• [DOCUMENT SECTION]
☆ ☆ ☆ ☆

Agile. You can’t avoid hearing it wherever you go even though “agile” means different things to different people.
In some shops, agile means extremely small sprints that are continuously deployed, sometimes multiple times per day. For others, it means the same old waterfall-style development, but they have burndown charts, daily stand-up meetings, and maybe someone with the title of “SCRUM Master.” Regardless of how teams define agile, their common goal is increased velocity meaning faster product delivery and better ROI.
Purely agile teams and barely agile teams have something else in common: They forget to consider agile support.
Agile development and agile support go hand-in-hand. Agile development can only save you so much time if you’re wasting time on the backend trying to pinpoint errors and correct them. I don’t know any developers who look forward to rework. And they don’t exactly look forward to going to IT with their problems because IT doesn’t want to hear them. IT is busy. That means, you have to do more application support in addition to everything else you’re already doing in the same number of hours.
As you well know, building great software means more than just creating cool or useful features. Users want a great experience. And yet there you are: You’re developing code and hopefully releasing it often but your shrinking development cycle may not account for the proper level of load, acceptance and other testing because management thinks you should spend all of your time coding. But because you know software has to be properly tested, you hope and pray your application will behave well in production after launch. Sometimes it does, sometimes it doesn’t. Sometimes it works for a while and then fails at an inconvenient time. When your application fails, you have to find out what went wrong, quickly.
Agile support is similar to agile development in that it requires a simple plan for quick execution and accomplishing goals. When you make agile support a part agile development, you can achieve higher levels of quality and get to market faster than ever before if you do it right. I recommend three things:
You already know your application is going to fail at some point and that your development team is going to have to respond. But have you actually included support as part of your development plan? Probably not because as I mentioned earlier management thinks you should be spending all of your time coding.
At the same time, the very same managers demand continuous productivity and efficiency improvements. If you simply tell them that support is a bottleneck, they may not believe you. But when a major outage occurs, the bottleneck becomes obvious. You know. You’ve been there before.

☆ ☆ ☆ ☆

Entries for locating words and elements
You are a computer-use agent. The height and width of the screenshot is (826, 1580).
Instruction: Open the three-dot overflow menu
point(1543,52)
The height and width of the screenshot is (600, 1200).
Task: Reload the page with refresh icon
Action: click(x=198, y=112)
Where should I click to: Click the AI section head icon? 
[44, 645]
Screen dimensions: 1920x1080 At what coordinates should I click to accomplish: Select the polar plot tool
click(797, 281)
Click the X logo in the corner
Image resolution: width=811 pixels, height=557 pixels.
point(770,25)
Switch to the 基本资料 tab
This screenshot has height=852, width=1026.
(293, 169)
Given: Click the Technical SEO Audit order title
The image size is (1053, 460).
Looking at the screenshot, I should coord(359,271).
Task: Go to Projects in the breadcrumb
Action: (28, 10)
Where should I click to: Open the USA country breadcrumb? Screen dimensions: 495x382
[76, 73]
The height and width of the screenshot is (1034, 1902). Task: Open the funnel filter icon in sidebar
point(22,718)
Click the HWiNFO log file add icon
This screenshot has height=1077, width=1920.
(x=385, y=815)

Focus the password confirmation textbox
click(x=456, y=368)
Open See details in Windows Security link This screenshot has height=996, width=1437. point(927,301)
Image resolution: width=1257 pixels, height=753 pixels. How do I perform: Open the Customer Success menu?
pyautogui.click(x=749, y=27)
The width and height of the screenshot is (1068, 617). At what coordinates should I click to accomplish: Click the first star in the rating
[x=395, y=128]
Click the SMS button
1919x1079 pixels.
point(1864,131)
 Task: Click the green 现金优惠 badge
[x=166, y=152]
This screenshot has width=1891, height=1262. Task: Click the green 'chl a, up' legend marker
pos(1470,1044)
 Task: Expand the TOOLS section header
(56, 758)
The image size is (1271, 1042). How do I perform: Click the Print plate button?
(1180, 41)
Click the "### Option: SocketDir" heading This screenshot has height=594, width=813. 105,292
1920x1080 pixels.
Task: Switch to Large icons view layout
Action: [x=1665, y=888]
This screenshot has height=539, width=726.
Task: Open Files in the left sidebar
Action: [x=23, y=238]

☆ ☆ ☆ ☆

• [TASK INSTRUCTIONS]
**a)** In the piece on agile support, what common goal do teams share regardless of how they define agile?
**b)** Format the entries as a Markdown table with columns No. and Line, starting at the line containing "Where should I click to: Open" and ending at the final line of the entries, with blank lines left out.

• [EXERCISE SOLUTIONS]
**a)** Increased velocity, meaning faster product delivery and better ROI.

**b)**
| No. | Line |
|---|---|
| 1 | Where should I click to: Open the USA country breadcrumb? Screen dimensions: 495x382 |
| 2 | [76, 73] |
| 3 | The height and width of the screenshot is (1034, 1902). Task: Open the funnel filter icon in sidebar |
| 4 | point(22,718) |
| 5 | Click the HWiNFO log file add icon |
| 6 | This screenshot has height=1077, width=1920. |
| 7 | (x=385, y=815) |
| 8 | Focus the password confirmation textbox |
| 9 | click(x=456, y=368) |
| 10 | Open See details in Windows Security link This screenshot has height=996, width=1437. point(927,301) |
| 11 | Image resolution: width=1257 pixels, height=753 pixels. How do I perform: Open the Customer Success menu? |
| 12 | pyautogui.click(x=749, y=27) |
| 13 | The width and height of the screenshot is (1068, 617). At what coordinates should I click to accomplish: Click the first star in the rating |
| 14 | [x=395, y=128] |
| 15 | Click the SMS button |
| 16 | 1919x1079 pixels. |
| 17 | point(1864,131) |
| 18 |  Task: Click the green 现金优惠 badge |
| 19 | [x=166, y=152] |
| 20 | This screenshot has width=1891, height=1262. Task: Click the green 'chl a, up' legend marker |
| 21 | pos(1470,1044) |
| 22 |  Task: Expand the TOOLS section header |
| 23 | (56, 758) |
| 24 | The image size is (1271, 1042). How do I perform: Click the Print plate button? |
| 25 | (1180, 41) |
| 26 | Click the "### Option: SocketDir" heading This screenshot has height=594, width=813. 105,292 |
| 27 | 1920x1080 pixels. |
| 28 | Task: Switch to Large icons view layout |
| 29 | Action: [x=1665, y=888] |
| 30 | This screenshot has height=539, width=726. |
| 31 | Task: Open Files in the left sidebar |
| 32 | Action: [x=23, y=238] |